Saved entries:
_____
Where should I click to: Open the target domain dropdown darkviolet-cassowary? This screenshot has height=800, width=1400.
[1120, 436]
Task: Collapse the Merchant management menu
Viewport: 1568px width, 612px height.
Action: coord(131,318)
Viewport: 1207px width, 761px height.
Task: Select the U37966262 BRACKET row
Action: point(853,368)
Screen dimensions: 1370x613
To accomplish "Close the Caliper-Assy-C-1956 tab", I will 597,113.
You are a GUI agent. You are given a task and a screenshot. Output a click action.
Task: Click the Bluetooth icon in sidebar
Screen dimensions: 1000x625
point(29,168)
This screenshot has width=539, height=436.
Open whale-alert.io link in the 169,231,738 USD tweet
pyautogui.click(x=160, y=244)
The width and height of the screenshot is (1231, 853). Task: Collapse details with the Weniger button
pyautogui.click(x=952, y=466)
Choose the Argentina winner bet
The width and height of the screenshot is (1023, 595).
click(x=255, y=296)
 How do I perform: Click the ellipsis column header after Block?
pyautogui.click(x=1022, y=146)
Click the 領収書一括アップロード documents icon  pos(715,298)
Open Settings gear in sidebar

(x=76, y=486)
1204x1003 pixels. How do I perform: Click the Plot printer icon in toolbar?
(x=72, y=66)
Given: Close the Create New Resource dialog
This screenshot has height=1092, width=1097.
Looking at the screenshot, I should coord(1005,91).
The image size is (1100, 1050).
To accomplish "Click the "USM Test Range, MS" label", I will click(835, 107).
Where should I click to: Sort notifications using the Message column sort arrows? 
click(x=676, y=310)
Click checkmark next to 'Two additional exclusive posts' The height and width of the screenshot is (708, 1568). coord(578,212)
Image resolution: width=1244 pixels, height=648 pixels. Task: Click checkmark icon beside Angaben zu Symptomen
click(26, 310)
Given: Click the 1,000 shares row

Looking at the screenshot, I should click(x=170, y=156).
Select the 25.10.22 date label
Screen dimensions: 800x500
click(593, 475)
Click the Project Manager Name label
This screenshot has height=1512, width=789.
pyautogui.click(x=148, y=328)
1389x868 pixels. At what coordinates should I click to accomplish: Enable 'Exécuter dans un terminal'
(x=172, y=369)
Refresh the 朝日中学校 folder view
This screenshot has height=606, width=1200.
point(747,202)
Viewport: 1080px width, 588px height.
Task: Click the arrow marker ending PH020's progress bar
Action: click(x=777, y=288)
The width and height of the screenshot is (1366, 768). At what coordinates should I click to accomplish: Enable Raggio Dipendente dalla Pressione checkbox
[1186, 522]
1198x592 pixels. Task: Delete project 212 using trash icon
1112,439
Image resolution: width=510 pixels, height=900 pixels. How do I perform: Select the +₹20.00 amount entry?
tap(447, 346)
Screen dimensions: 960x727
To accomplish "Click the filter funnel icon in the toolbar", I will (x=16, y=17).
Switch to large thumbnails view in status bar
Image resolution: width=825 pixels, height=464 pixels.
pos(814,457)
_____
What to produce: Track down every line in the entries that includes the string "Close", and copy it.

Answer box:
To accomplish "Close the Caliper-Assy-C-1956 tab", I will 597,113.
Given: Close the Create New Resource dialog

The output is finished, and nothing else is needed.